My mother said that hundreds, if not thousands of Hmong died on that river due to drowning and I believe her. One time, my father told me his brother died trying to come to the America, but not because he was gunned down by Laotian soldiers. It was an attempt to cross this wild river to find a better life for his family. My father did not blame his brother for making the effort to cross the monstrous river, knowing he could not swim. To date, the Hmong have neither land nor a country after scarifying for so long in hiding.
With that said, the first generation folks continue to believe that one day, we will have our own country. When I read that Kao Kalia’s grandmother hoped to go back to Laos one day, it made me think about my father’s dream for having to go back one day, too. With the late General Vang Pao who brought us to the Americas and led us to a better place to live more serenely, the first generation folks like my father, hope that we will regain a piece of land that will be ours. It may not be now, or ten years from now, but hopefully one day the Hmong will have a country.
Most importantly, we can lead the dead to trace their footsteps back to their ancestors if we have our own country. So today, we continue to live in the Americas and appreciate that we no longer need to run away from fear. Also, we need to remind our second and third generations to value what they have in life. We need to continue telling our children the story tale of Yer and the Tiger up in the high mountains of Laos so that they too would remember where they came from and who their ancestors were.

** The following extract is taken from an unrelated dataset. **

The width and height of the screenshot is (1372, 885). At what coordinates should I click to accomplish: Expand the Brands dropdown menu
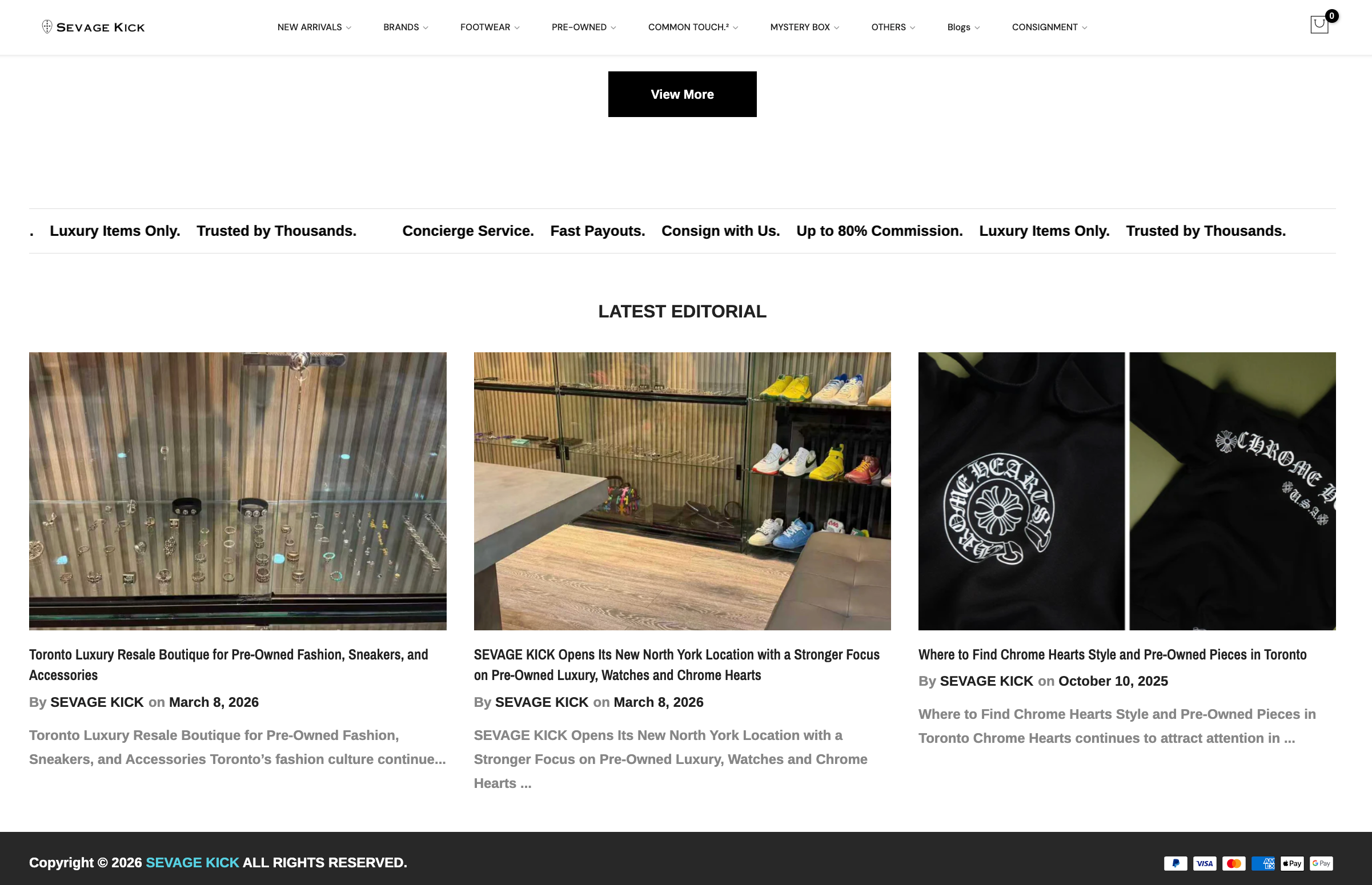pos(406,27)
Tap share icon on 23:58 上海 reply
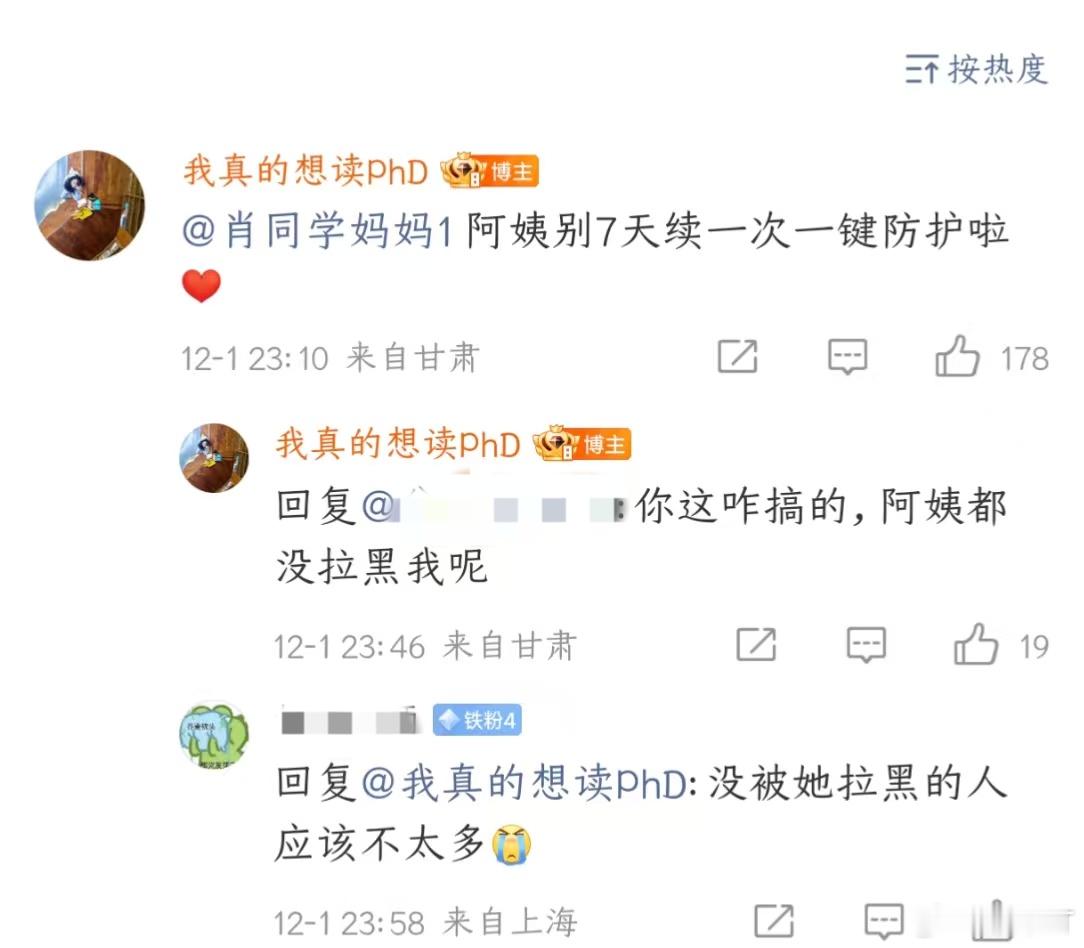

We need to remind our children and our children’s children that we fought across this treacherous Mekong River even though life on the other side of the world was an unknown to us. I believe that Kao Kalia’s grandmother wanted her grandchildren to remember all the stories she told even the part about the burial of her late husband up in the mountains. On occasion, my father mentions that one day he would return to Laos to fix my grandfather’s tombstone up in the high mountains, too.
I have enjoyed reading this book that I finished it in three days. I wished they taught this in high school because I felt so emotionally attached to Kao Kalia’s life long journey to America. I felt like I was right next to her even though I had never been to Laos or Thailand. This book is so compelling and captures a well thought out history of our existence in the Americas today. What I enjoyed the most was Kao Kalia Yang as a profound writer with ambition to keep history alive.